- Pitcher
- Born: December 8, 1975 (age 50) Conroe, Texas
- Batted: LeftThrew: Left

MLB debut
- May 28, 1998, for the Boston Red Sox

Last MLB appearance
- September 27, 1998, for the Boston Red Sox

MLB statistics
- Win–loss record: 0–0
- Earned run average: 9.82
- Innings pitched: 11
- Stats at Baseball Reference

Teams
- Boston Red Sox (1998);

= Brian Barkley =

American baseball player (born 1975)

Brian Edward Barkley (born December 8, 1975) is an American former professional baseball player. The 6 ft 2 in, 180 lb left-hander was a relief pitcher in Major League Baseball who worked in six games pitched for the Boston Red Sox in the 1998 season.

==Biography==
Barkley was born in Conroe, Texas and graduated from Midway High School in Waco, Texas. He was drafted by the Red Sox in the fifth round of the 1994 Major League Baseball draft, and played his first game on May 28, 1998.

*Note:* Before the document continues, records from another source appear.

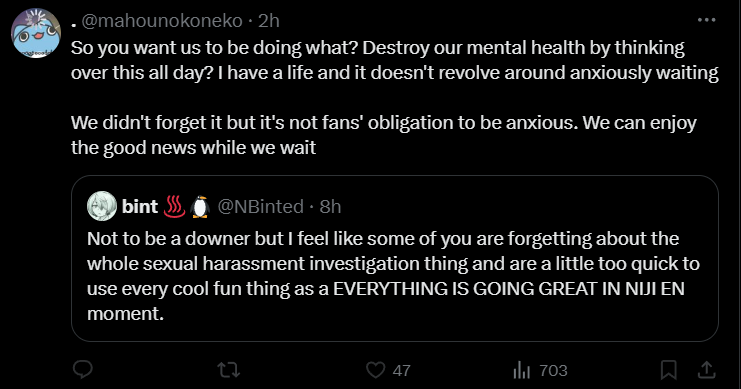Viewport: 741px width, 389px height.
Task: Repost this tweet with retweet icon
Action: click(x=229, y=370)
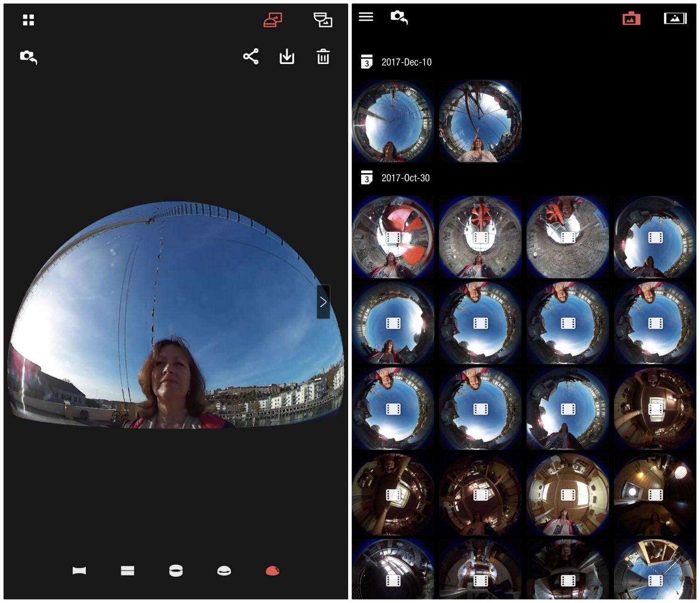
Task: Return to camera from photo viewer
Action: coord(28,57)
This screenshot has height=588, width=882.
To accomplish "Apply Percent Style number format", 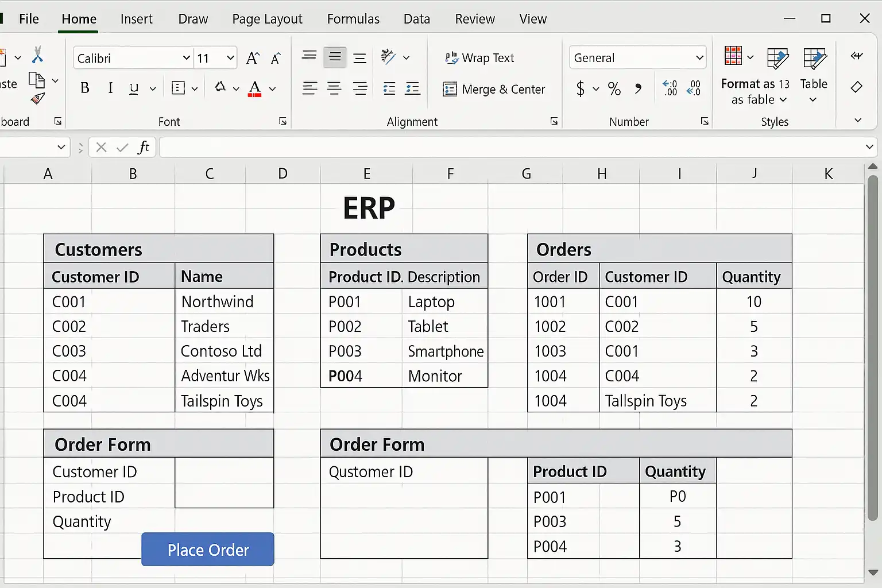I will tap(614, 89).
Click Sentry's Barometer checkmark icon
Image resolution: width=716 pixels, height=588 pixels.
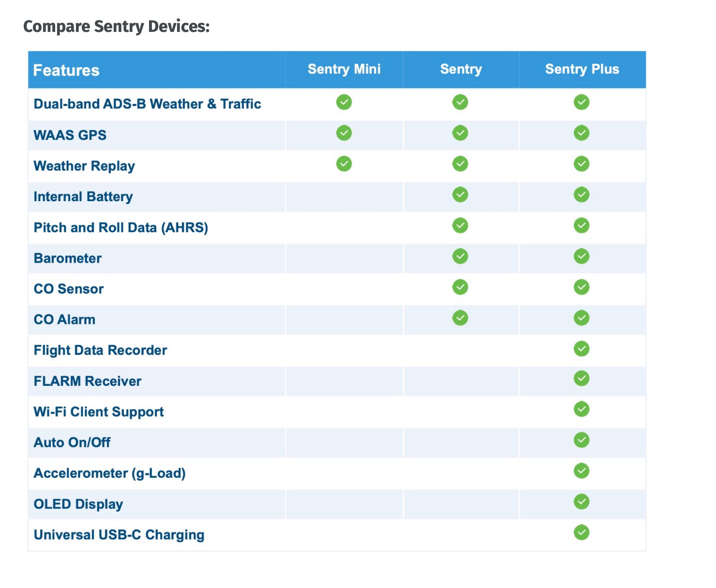pyautogui.click(x=460, y=256)
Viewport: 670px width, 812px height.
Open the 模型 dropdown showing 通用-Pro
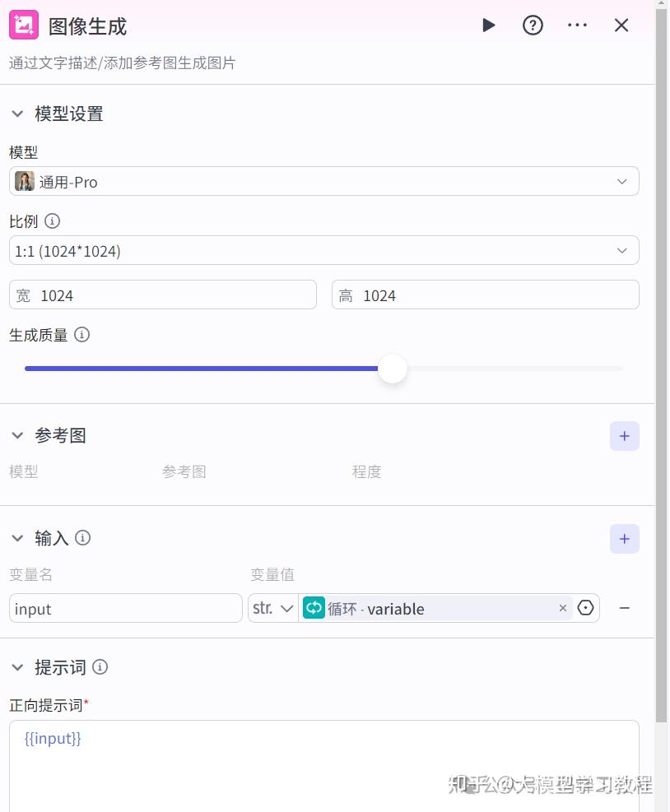(x=323, y=181)
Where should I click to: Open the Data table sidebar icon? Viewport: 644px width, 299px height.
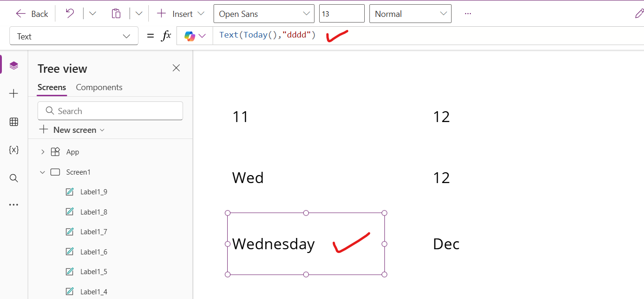coord(14,122)
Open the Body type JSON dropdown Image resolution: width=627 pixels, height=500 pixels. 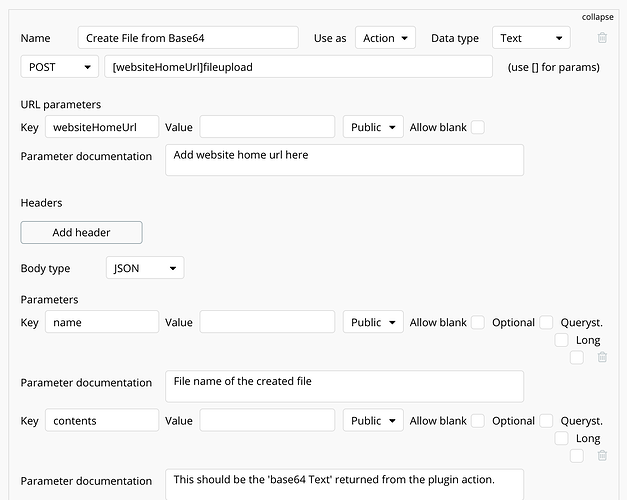click(x=145, y=268)
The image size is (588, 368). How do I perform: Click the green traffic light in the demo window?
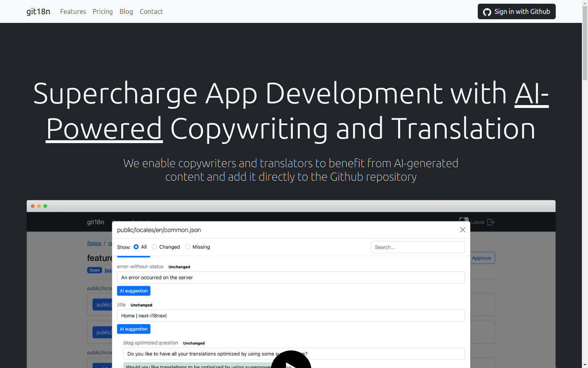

In his one-season career, Barkley posted an 0–0 record with two strikeouts, 16 hits allowed (including two home runs and nine bases on balls in 11 innings pitched).

Barkley is the grandson of Red Barkley, who played for the St. Louis Browns, Boston Bees and Brooklyn Dodgers between 1937 and 1943.

Barkley graduated from the Texas College of Osteopathic Medicine in 2013 and completed his residency at the Scott & White Pediatrics Residency Program located in Temple, Texas.